Черный хлеб (Ильбек) - страница 191

— Таким, как мы, браток, нельзя серчать на людей.

— На людей? Это кого же ты людьми считаешь? Каньдюков? — Элендей стукнул кулаком по столу. — Мы — люди. А они, знаешь, кто? Па-ра-зи-ты! Зараза от них по всему миру идет. Понял? К ногтю их всех надо! Так-то.

— Оно хорошо бы, конечно, чтобы все поровну. Но, по-моему, по-моему, ничего из этого не выйдет.

— Это почему же?

— Каждому свое. Господом так установлено. Господом. А он поумнее нас. И Палюка даже.

— «Господом! Установлено! Поумнее… Не будет!» Почему каждому свое? Все мы одинаковые. Одна голова. Две руки. Две ноги. Пара глаз. И прочих штуковин у каждого поровну. Значит, все мы равны. И жизнь поэтому у всех должна быть равной.

— Ты не сердись на меня, браток, но только не будет толку, если все станут равными. Не будет.

— А ну тебя! Долдонишь одно, точно дятел! — раздраженно отмахнулся Элендей.

— Не горячись, послушай, что скажу. Ты мне про руки, ноги и разные телесные вещи говорил. И я тебе про то же расскажу. Возьми, например, мою руку, возьми. Двигается она, берет все, делает. А пальцы на ней, заметь, разные — один длиннее, другой короче. Но ежели их взять и уравнять, сделать все такой длины, как большой? А? Что тогда получится? Что? Не то что работать не сможешь, ложку даже в руку не возьмешь! И сам Палюк не сумеет. Так и помрешь с голоду. Хе-хе-хе! Вот тебе и равенство!

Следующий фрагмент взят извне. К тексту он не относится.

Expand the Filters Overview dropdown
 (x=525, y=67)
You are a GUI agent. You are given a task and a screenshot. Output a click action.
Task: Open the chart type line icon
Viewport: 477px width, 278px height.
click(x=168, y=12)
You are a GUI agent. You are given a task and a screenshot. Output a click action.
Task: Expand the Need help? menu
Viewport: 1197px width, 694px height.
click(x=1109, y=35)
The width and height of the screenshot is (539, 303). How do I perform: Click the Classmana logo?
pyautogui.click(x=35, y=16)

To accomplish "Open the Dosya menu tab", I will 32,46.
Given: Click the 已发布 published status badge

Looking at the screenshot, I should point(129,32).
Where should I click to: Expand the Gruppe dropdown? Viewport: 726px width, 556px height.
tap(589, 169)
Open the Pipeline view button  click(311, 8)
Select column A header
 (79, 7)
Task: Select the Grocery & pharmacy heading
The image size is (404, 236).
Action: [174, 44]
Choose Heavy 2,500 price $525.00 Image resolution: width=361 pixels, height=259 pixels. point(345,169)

— Это все побасенки! Если сейчас сюда Шингеля позвать, он их наплетет целый воз. А поднесешь ему стакашек, так и десять возов. Слушать устанешь. И про равенство, и про неравенство. Положит на стол ногу и тоже что-нибудь покажет. Только ушами хлопай. Тут, браток, не прибауточки. Сам-то я всего не смогу растолковать. Не дошел я еще в этом деле до тонкостей и закорючек. Но сердцевину постиг. Всей душой. Знаю и корень, из какого наше счастье вырастет. Вот Палюк, тот тебя наладит. Как ружейный затвор, голова твоя работать будет. Познакомлю тебя с этим человеком. Обязательно. Как только приедет он из… ну, из этого самого, из этой самой, как ее… Ну, в общем, оттуда…

— Это хорошо бы, хорошо бы… А пока пойду я. Спасибо за хлеб-соль, за заботу.

— Отдохни малость.

— Нет уж, тронусь. Надо головешки перебрать, может, и слеплю из них гнездышко какое.

— Постой. Я тоже с тобой пойду.

— Успеешь еще перемазаться сажей. Дел там особых нету, — ответил Шеркей, которому опостылели разговоры брата. «Палюк, Палюк! Нет у него даже блохи собственной, вот и бесится от зависти, к другим за пазухи заглядывает. Чужое добро все считать мастера. Ты вот свое нажить попробуй. Я скоплю, а голодранцы явятся, схватят за глотку и все отнимут. Вот, оказывается, чему учит Палюк: на чужой хребтине в рай ездить. Ловкач!»